Today Chhang, 51, is the director of the Documentation Center of Cambodia, which was born from the Yale program. Based in Phnom Penh, it is the world's biggest archive of Khmer Rouge material, with almost 160,000 pages of documents, 6,000 photographs and even sound recordings of revolutionary songs that were played to indoctrinate people or cover up the sounds of death in the killing fields.

Documentation Center of Cambodia
The center has become a valuable source of information on the genocideImage: DW/K.James

For Chhang such work is not easy. Like anyone who works closely documenting human rights abuses, be they in Germany, Bosnia or Rwanda, the research can take its toll. He says the hardest part of his job is reading the personal letters written by parents to children, or husband to wife, correspondence which was captured by Khmer Rouge guards. The authors were almost invariably killed. 

"It is so difficult to read how much people wanted to live knowing that they would be executed the next minutes, but they still wrote," he said. "That's difficult."

Still, he sees it as his mission to document what happened, and his center organizes exhibitions and talks, helps people trace relatives still missing. It also assists the Khmer Rouge Tribunal, which is trying some of the movement's top leaders, and has written a textbook and curriculum that are now mandatory in all the country's high schools.

Too scared to talk

Chhang says that many Cambodians still avoid talking about that time, especially since so many Khmer Rouge soldiers and lower officials live among the general population. But he thinks this reluctance to confront the past directly hurts the country's development, making it difficult for people to speak out, express their views and engage in the democratic process. The fear is still deep seated, he says.

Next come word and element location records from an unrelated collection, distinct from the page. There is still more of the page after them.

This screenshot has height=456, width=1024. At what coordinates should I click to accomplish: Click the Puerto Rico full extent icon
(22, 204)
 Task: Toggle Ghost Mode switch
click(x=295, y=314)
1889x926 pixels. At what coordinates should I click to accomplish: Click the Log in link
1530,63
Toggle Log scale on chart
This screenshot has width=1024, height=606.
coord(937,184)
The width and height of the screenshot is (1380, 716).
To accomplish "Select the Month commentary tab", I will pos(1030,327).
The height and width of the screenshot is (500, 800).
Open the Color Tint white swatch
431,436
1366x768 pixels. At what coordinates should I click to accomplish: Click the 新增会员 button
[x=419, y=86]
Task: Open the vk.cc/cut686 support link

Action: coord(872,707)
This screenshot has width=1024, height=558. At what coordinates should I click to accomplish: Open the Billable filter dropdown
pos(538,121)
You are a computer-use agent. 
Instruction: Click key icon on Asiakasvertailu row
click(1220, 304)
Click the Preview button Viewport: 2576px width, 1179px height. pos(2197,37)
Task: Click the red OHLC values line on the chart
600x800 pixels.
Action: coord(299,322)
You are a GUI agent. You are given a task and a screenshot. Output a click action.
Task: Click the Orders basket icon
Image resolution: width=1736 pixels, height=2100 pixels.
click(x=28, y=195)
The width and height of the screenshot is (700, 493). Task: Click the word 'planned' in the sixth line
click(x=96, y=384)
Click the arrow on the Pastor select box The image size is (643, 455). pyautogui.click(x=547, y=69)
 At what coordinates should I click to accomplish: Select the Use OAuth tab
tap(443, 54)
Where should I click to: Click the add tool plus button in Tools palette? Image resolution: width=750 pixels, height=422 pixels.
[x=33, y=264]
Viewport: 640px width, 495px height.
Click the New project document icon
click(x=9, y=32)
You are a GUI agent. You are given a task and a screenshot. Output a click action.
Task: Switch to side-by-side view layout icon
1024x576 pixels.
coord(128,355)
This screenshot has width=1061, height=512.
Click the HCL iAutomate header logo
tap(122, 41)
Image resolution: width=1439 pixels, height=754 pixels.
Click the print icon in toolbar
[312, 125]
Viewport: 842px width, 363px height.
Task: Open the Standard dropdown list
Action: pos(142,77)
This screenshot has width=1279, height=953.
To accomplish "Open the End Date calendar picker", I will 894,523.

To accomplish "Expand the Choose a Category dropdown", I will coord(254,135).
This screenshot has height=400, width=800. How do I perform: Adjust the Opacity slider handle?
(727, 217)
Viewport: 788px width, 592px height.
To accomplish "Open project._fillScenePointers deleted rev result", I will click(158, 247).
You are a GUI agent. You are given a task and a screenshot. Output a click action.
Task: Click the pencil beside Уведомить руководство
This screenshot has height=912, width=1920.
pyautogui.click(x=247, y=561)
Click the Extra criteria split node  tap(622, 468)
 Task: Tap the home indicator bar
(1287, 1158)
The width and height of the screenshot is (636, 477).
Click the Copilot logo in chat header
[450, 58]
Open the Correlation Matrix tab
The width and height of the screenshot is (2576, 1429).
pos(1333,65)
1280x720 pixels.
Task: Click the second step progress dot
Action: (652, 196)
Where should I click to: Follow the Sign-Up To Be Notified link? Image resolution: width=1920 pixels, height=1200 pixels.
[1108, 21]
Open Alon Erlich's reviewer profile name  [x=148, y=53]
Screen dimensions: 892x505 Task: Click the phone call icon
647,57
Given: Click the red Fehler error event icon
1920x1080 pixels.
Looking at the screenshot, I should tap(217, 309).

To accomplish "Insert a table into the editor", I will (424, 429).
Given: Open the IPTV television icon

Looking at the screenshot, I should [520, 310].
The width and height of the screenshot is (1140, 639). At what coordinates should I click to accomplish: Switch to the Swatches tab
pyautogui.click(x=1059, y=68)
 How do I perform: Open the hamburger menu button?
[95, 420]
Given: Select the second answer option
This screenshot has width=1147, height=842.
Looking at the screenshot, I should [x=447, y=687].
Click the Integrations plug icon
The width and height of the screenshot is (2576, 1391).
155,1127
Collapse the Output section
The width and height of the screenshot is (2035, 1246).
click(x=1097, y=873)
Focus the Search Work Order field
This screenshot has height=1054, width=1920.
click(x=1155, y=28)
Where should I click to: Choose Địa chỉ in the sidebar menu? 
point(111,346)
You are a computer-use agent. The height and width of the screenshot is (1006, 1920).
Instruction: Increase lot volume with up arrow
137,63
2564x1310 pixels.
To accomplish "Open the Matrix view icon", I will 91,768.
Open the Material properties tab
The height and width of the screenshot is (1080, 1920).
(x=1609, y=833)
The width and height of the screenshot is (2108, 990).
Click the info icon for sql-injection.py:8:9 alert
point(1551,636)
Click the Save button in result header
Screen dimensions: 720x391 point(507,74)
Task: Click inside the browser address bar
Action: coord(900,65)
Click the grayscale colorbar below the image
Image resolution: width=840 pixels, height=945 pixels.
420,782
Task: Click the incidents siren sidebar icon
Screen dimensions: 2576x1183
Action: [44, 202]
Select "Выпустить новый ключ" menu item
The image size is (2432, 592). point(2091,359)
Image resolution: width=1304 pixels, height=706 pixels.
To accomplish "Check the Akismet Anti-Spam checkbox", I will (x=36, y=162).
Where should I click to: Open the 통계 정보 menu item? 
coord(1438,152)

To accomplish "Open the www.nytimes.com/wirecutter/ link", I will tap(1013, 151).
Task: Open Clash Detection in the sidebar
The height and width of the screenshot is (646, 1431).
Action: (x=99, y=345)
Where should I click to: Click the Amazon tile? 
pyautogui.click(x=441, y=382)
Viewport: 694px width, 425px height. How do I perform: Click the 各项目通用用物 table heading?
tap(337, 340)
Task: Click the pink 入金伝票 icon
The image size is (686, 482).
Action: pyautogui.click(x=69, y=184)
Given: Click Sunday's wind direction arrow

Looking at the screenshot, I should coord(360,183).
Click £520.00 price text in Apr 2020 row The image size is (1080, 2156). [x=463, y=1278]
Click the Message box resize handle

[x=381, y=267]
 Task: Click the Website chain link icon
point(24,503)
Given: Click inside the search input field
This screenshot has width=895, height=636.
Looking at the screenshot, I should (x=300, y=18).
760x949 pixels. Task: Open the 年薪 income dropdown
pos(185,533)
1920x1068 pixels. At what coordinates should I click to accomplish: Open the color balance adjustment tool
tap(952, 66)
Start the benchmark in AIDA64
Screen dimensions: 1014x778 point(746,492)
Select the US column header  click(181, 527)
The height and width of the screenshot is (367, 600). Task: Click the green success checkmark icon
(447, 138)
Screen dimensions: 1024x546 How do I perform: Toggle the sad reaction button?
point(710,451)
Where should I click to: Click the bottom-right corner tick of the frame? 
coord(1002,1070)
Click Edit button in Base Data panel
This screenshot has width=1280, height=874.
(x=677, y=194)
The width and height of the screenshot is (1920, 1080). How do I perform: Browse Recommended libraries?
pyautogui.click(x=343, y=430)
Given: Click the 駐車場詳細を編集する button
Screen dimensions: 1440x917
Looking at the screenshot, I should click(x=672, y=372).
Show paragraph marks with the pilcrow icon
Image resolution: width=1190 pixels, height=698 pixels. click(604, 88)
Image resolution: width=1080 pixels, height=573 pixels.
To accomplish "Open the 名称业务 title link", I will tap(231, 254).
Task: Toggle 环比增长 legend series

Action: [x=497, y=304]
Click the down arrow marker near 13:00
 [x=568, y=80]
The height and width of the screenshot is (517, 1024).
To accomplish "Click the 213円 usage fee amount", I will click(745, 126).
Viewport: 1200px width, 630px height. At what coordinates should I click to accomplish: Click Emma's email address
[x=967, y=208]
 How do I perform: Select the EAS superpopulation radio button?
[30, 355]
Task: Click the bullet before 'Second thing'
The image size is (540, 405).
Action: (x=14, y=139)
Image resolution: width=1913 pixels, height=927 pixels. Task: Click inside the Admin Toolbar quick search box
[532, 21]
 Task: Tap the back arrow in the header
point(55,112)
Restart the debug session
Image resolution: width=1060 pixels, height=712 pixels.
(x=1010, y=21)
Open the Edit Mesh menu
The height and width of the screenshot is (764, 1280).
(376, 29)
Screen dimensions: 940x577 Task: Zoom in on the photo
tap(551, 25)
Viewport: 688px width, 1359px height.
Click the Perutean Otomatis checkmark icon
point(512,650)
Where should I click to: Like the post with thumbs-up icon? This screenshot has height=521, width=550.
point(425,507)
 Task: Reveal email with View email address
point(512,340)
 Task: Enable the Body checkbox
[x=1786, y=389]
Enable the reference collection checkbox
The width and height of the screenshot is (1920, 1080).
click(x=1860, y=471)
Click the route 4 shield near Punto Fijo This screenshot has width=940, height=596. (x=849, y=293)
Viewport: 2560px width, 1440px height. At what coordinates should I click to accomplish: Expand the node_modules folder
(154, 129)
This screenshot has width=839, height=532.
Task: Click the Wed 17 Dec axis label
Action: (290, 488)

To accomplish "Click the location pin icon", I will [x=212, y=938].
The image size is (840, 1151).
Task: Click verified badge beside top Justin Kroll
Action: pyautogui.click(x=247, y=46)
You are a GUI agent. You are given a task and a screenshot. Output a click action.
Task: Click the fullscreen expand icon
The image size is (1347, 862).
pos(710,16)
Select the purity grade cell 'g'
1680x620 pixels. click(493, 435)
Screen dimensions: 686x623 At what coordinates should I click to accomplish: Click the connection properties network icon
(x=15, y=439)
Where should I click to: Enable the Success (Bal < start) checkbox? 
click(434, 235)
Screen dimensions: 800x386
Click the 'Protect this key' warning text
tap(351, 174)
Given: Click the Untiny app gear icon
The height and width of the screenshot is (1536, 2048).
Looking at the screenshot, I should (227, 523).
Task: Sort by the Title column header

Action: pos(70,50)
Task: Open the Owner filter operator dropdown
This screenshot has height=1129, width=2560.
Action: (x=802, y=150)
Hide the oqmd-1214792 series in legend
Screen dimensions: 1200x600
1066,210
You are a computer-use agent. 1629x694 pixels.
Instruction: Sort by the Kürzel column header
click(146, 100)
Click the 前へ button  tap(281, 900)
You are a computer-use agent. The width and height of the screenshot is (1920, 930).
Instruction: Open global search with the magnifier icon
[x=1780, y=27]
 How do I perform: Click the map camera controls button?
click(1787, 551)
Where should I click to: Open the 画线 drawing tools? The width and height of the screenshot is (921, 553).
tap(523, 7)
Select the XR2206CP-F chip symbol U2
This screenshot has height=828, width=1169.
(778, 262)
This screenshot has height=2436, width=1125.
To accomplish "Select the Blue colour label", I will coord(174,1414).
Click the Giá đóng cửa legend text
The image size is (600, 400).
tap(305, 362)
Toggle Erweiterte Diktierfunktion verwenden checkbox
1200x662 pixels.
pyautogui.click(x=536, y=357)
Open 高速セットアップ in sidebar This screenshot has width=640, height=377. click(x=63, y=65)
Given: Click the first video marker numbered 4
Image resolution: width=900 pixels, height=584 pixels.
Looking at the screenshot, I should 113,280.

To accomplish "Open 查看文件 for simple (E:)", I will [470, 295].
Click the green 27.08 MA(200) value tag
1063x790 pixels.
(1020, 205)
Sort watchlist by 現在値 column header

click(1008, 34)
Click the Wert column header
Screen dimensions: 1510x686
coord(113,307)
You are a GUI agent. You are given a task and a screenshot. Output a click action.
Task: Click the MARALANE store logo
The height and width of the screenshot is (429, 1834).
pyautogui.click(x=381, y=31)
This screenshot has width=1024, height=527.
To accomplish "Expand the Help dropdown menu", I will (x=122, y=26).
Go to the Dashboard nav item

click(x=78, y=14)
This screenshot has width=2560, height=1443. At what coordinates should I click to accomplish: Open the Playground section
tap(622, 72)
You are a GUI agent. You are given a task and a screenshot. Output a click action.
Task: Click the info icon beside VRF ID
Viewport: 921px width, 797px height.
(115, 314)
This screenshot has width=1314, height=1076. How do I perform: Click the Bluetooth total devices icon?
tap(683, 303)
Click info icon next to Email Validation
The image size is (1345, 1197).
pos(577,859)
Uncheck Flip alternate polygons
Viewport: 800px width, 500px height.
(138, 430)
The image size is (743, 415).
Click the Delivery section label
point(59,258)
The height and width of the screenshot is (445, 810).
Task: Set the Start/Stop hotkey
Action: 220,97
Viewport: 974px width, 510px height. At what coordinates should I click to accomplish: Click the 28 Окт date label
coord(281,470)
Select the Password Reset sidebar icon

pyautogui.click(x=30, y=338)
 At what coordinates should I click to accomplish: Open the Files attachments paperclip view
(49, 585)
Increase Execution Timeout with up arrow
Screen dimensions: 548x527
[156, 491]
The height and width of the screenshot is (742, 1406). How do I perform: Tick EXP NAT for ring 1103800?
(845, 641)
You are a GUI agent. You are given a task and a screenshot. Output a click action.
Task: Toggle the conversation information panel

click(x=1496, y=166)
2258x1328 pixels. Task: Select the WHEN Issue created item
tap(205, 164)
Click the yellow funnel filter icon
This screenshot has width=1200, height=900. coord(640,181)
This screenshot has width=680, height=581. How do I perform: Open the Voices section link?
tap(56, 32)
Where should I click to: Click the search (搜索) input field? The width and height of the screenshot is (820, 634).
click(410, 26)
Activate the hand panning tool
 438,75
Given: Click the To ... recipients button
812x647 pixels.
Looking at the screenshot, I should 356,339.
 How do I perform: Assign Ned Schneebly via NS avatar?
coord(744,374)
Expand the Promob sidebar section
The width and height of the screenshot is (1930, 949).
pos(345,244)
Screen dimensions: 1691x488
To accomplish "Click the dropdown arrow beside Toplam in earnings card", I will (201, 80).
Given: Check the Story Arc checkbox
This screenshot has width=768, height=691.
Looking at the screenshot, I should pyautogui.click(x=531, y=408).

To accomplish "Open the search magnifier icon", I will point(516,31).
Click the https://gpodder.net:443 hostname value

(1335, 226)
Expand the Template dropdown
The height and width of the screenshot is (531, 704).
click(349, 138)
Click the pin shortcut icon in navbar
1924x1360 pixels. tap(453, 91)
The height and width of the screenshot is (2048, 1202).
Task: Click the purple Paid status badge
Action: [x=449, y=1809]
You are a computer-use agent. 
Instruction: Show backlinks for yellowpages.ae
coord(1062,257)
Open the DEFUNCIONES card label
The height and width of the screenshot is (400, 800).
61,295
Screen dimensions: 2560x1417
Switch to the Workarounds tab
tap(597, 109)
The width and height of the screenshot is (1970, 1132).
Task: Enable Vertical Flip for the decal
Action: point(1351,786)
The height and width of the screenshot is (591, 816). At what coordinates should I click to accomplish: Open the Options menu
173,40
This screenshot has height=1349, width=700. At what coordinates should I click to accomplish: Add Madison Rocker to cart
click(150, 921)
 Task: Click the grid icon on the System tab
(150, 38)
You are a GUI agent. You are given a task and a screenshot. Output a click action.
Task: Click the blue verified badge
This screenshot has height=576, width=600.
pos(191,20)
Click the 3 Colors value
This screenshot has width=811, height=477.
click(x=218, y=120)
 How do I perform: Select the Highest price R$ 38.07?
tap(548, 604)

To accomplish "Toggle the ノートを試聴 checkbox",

He talks about his mother, who took a different path than he did regarding those horrible years in the 1970s. While he chose scientific research as a tool to help him cope and even flourish, she retreated into religion. And still, she does not like to talk about what happened. It is still too painful. He, on the other hand, says talking about it is the only way forward.

"Not everybody agrees with what I do," he said. "But through openness, sincerity and honest research, I think that we can help shape the future of this country."